Referring to the FIG. 1 configuration, modifications to improve the figure of merit of the antenna by reducing the losses of the circuit between the array elements and the amplifiers are known. Firstly, the T/R (transmit/receive) switches nearest the elements (52 in FIG. 1) can be replaced with circulators which, although they are heavier and more bulky, have lower losses and Greater power handling. Secondly, switching between the H and V polarizations can be done on the input side of the power amplifier, as shown in FIG. 2. This reduces the losses Le and Lr but requires these amplifier subsystems to be duplicated, as shown in FIG. 2.
In FIG. 2 the same components have the same reference symbols as in FIG. 1 but the reference symbols relating to one or other of the amplifier subsystems have a subscript identifying the subsystem to which they belong: subscript "a" for the H subsystem and subscript "b" for the V subsystem. The phase and attenuation are again controlled by the control means 23 and the control of the H or V polarization and transmit/receive selection are under the control of the clock 24, the output of which is connected to the polarization switch 26 and to the two T/R switches 25a, 25b.

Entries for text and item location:

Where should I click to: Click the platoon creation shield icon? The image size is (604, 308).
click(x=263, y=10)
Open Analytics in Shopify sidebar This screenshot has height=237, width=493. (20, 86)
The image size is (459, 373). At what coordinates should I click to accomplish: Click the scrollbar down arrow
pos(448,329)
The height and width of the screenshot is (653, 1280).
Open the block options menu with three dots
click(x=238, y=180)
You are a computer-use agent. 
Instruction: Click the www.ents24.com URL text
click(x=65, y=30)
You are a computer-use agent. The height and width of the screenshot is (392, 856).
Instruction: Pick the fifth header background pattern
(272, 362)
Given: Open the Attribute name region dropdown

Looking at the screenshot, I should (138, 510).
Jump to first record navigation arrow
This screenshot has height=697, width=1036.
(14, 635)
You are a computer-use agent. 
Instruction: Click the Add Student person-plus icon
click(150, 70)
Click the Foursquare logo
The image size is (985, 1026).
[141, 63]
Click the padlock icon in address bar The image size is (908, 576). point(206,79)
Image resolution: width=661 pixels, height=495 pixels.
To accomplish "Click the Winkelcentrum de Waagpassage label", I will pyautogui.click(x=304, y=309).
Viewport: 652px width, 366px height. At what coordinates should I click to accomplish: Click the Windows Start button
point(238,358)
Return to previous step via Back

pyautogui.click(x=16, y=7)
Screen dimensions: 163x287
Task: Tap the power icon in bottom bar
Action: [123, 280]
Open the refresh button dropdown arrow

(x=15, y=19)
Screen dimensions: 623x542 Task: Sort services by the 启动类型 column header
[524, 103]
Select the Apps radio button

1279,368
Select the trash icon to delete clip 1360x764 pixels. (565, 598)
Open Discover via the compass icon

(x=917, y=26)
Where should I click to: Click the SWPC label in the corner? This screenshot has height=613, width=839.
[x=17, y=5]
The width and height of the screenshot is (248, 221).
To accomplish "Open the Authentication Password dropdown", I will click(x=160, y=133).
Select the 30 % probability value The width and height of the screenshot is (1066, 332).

WHAT THE TASK REQUIRES: Set down the stretch of the antenna passage from "In FIG. 2 the" through "switches 25a, 25b.". The entries are not needed for any of this.

CORRECT RESULT:
In FIG. 2 the same components have the same reference symbols as in FIG. 1 but the reference symbols relating to one or other of the amplifier subsystems have a subscript identifying the subsystem to which they belong: subscript "a" for the H subsystem and subscript "b" for the V subsystem. The phase and attenuation are again controlled by the control means 23 and the control of the H or V polarization and transmit/receive selection are under the control of the clock 24, the output of which is connected to the polarization switch 26 and to the two T/R switches 25a, 25b.